In questo gioco, si è inserito Giuseppe Conte, il quale, capito che non c’erano più spazi di ricucitura, ha dismesso gli abiti del mediatore e ha assunto quelli del leader grillino in pectore. Questo il senso del durissimo discorso antisalviniano di ieri al Senato, che ha teso anche a mandare segnali di rassicurazione istituzionale al presidente Mattarella e, in generale, a quello che viene definito il deep state.

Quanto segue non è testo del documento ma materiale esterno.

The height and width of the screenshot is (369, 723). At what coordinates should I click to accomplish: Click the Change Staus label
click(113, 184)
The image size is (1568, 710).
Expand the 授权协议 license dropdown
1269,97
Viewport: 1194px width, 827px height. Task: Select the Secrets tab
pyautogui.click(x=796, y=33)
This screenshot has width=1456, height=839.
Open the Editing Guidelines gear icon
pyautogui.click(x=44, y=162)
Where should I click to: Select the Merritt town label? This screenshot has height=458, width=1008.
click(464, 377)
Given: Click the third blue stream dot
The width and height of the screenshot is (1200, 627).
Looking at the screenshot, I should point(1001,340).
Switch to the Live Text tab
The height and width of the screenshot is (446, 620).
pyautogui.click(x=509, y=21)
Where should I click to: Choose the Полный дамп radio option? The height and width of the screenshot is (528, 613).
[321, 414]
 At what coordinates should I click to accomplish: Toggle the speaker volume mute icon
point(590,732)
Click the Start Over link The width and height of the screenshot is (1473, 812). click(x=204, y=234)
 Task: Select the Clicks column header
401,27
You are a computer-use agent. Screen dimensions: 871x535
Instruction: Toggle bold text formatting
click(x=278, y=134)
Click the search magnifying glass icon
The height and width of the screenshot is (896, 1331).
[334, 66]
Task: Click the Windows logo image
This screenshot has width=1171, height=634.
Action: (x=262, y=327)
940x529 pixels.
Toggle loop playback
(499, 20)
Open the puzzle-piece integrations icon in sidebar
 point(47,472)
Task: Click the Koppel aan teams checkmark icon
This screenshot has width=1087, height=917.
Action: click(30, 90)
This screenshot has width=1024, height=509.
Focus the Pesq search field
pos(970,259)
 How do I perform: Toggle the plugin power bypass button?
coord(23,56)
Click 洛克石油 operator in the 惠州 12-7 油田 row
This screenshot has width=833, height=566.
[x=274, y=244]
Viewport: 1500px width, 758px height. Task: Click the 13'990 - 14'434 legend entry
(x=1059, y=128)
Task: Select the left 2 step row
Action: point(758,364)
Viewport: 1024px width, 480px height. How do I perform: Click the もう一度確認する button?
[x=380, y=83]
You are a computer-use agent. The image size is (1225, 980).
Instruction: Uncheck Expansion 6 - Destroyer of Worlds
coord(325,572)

Salvini da parte sua ha ritirato la mozione di sfiducia, sia per provare ad addossare agli ex alleati la rottura di un governo comunque complessivamente gradito agli italiani, sia soprattutto per stanarli e vedere se già avevano l’accordo col Pd. In verità, questo accordo non c’è ed è molto difficile che possa nascere a breve, anche se sono scesi in campo per perorarlo pezzi grossi come Romano Prodi e Massimo D’Alema.

La chiave di volta, in questo caso, è Nicola Zingaretti. Il quale, alquanto messo in ombra da Matteo Renzi in questa fase, ha la possibilità di riscattarsi. Le elezioni servono infatti anche a lui. Tenendo duro, l’accordo PD-5S non si farà. E si andrà al voto. Il quale serve anche all’Italia perché, probabilmente, delineerà finalmente una maggioranza e un’opposizione chiare e ben definite. Dell’opposizione, Zingaretti sarebbe il leader quasi assoluto, essendosi liberato in un sol colpo di Renzi e anche degli ingombranti Padri storici. E potrebbe così contrastare puntualmente giorno per giorno le politiche del governo, candidandosi a prenderne il posto un domani. Avrà il segretario del Pd la possibilità e il coraggio di compiere questo passo? La palla, a mio avviso, è ora nelle sue mani.